Genetics and Family Risk: What to Know if You Have Hypertrophic Cardiomyopathy (HCM)

Hypertrophic cardiomyopathy (HCM) is a genetic heart condition that can potentially cause serious complications. The condition runs in families, so if you’ve been diagnosed, you may have concerns about how other people in your family may be impacted as well.

Fortunately, screening tools and genetic testing can give your loved ones the information they need, so they can take steps to protect their heart health.

“It’s an autosomal dominant disease, which means it has a 50 percent chance of being passed on to other family members,” says Matthew Martinez, MD, the director of Atlantic Health System Sports Cardiology at Morristown Medical Center in Morristown, New Jersey. “In any patient who has a clinical diagnosis of hypertrophic cardiomyopathy, all first-degree relatives are also at risk.” So when you have HCM, there’s a high likelihood that your children or siblings may have the condition as well.

That said, HCM severity and symptoms can vary significantly from person to person, even those who are related. “Within a family, you can have someone who might need surgery, someone who might be asymptomatic, and someone who might need a heart transplant,” says Dr. Martinez.

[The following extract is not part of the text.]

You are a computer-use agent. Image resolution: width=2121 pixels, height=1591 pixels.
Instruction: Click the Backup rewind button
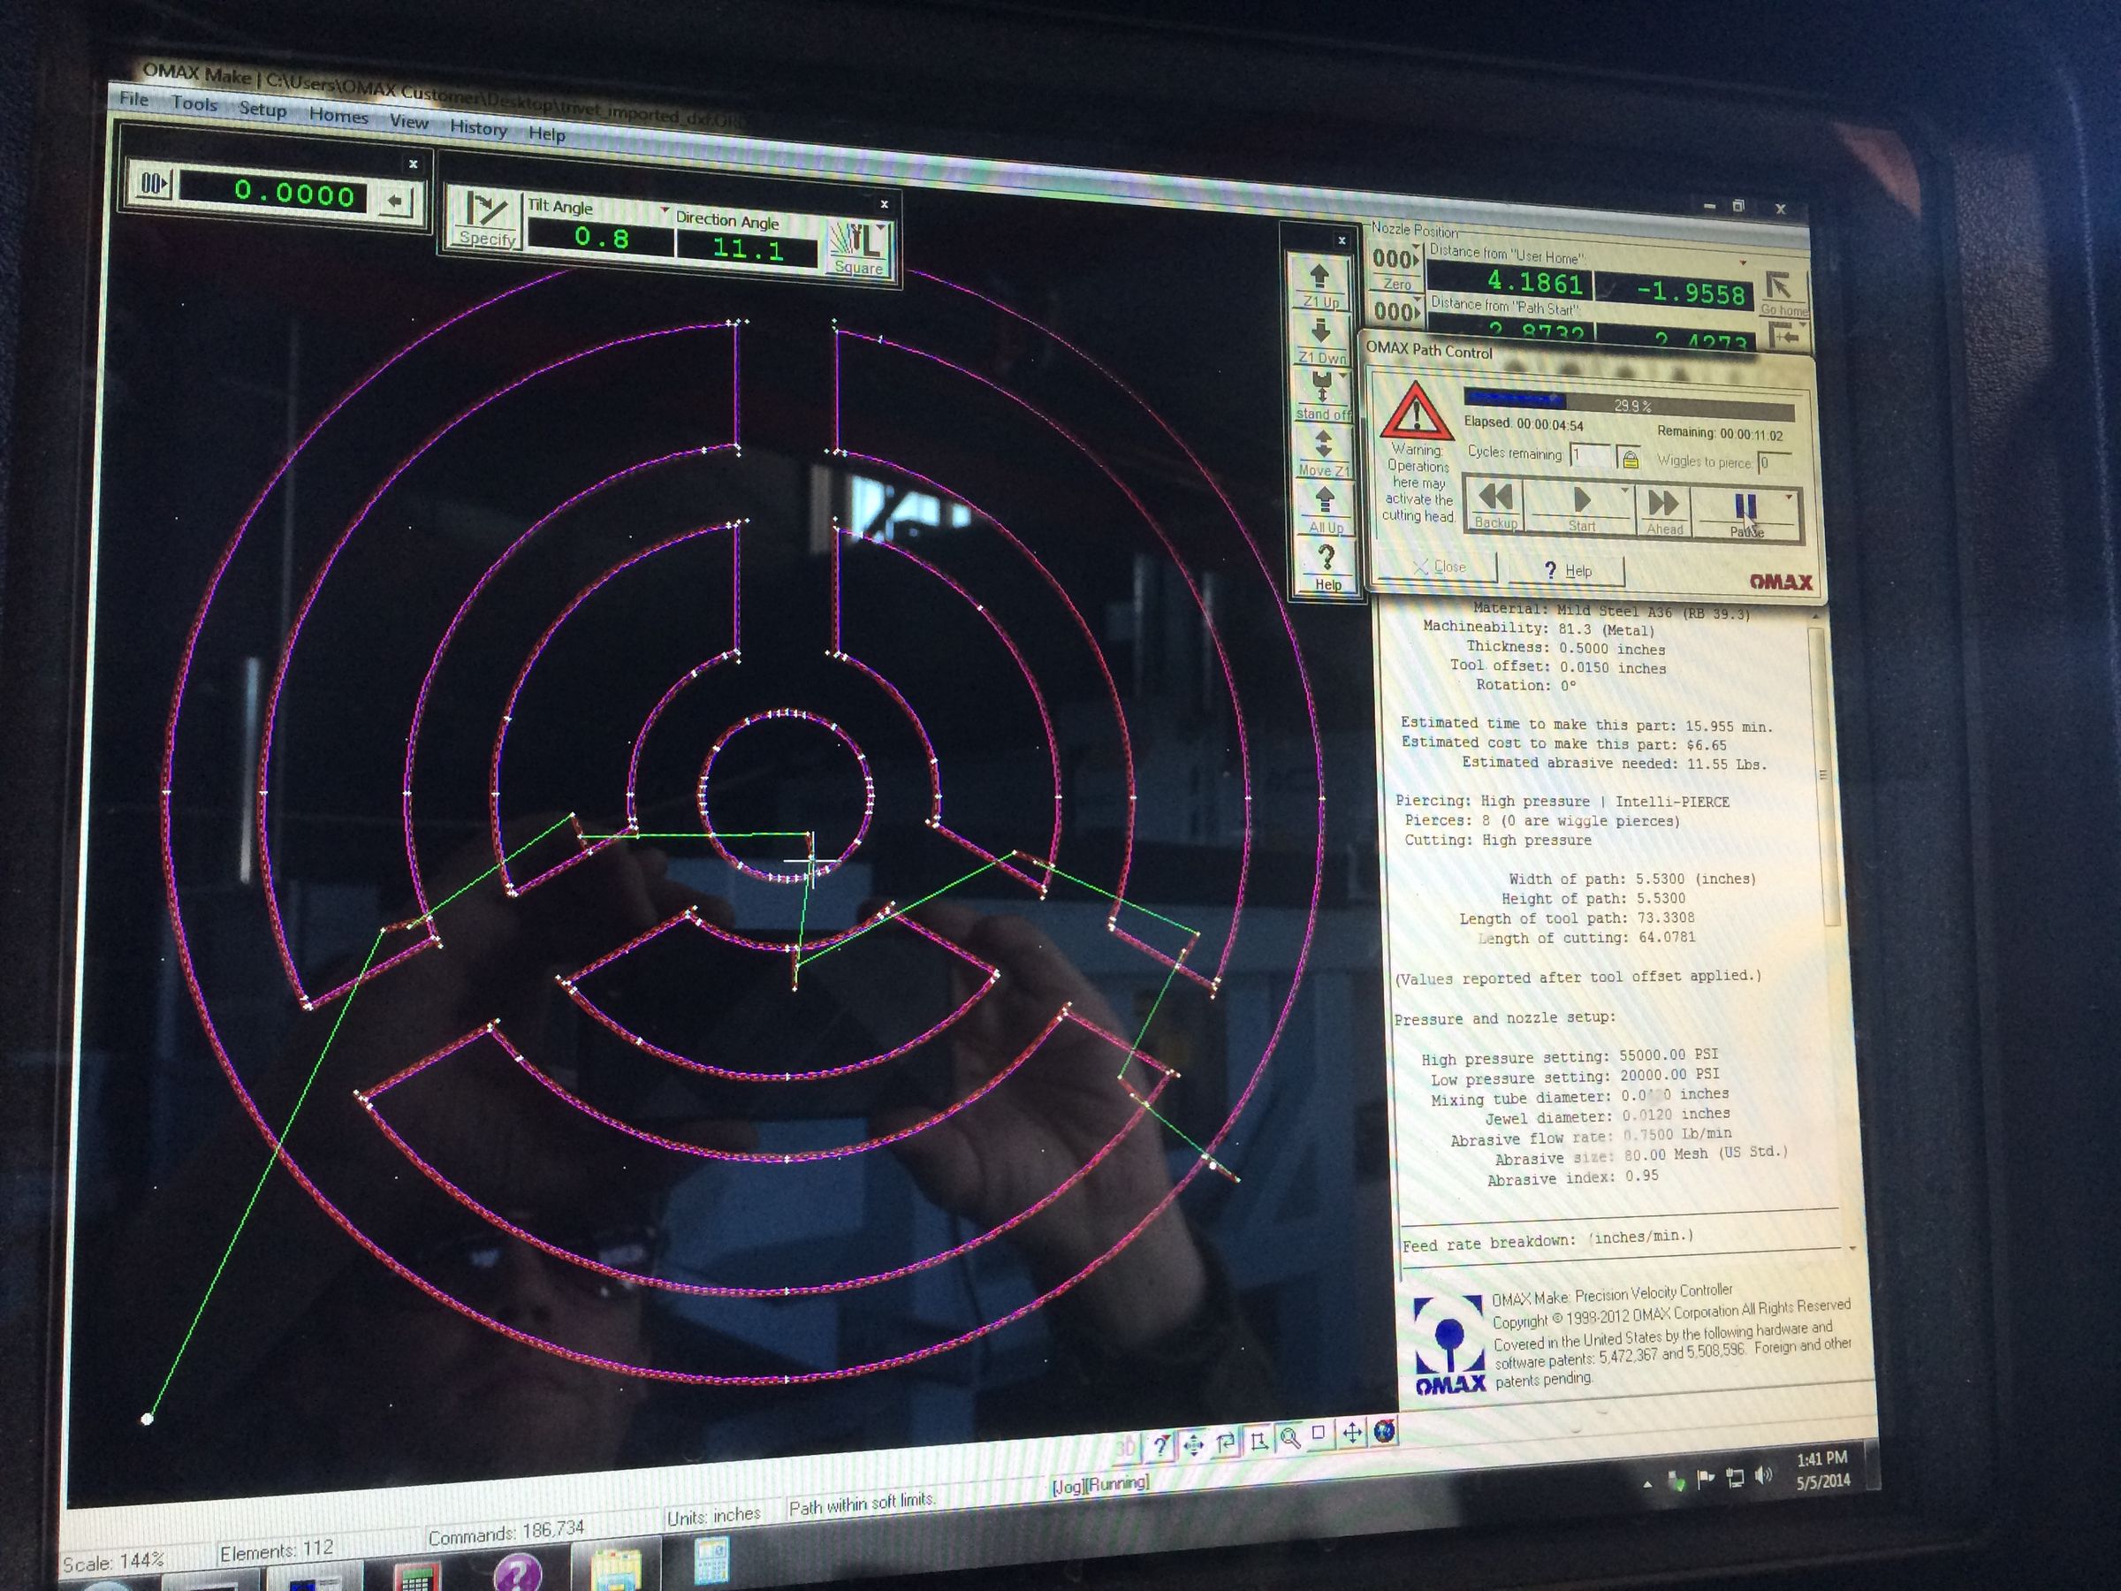(1495, 506)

HCM doesn’t always cause symptoms. It’s also common for people with mild symptoms, like shortness of breath while exercising or fatigue, to ignore them or think they’re a result of something else.

“People might think ‘I’m just getting older,’ or ‘I’m not in good shape,’ or ‘I’m tired because my kids are wearing me out,’” says Martinez. “You come up with reasons to not be concerned.”

When you have HCM, screenings can determine whether other people in your family have the condition as well. “Regular screenings and follow-ups are important, even for individuals who feel completely well,” says Dr. Steitieh.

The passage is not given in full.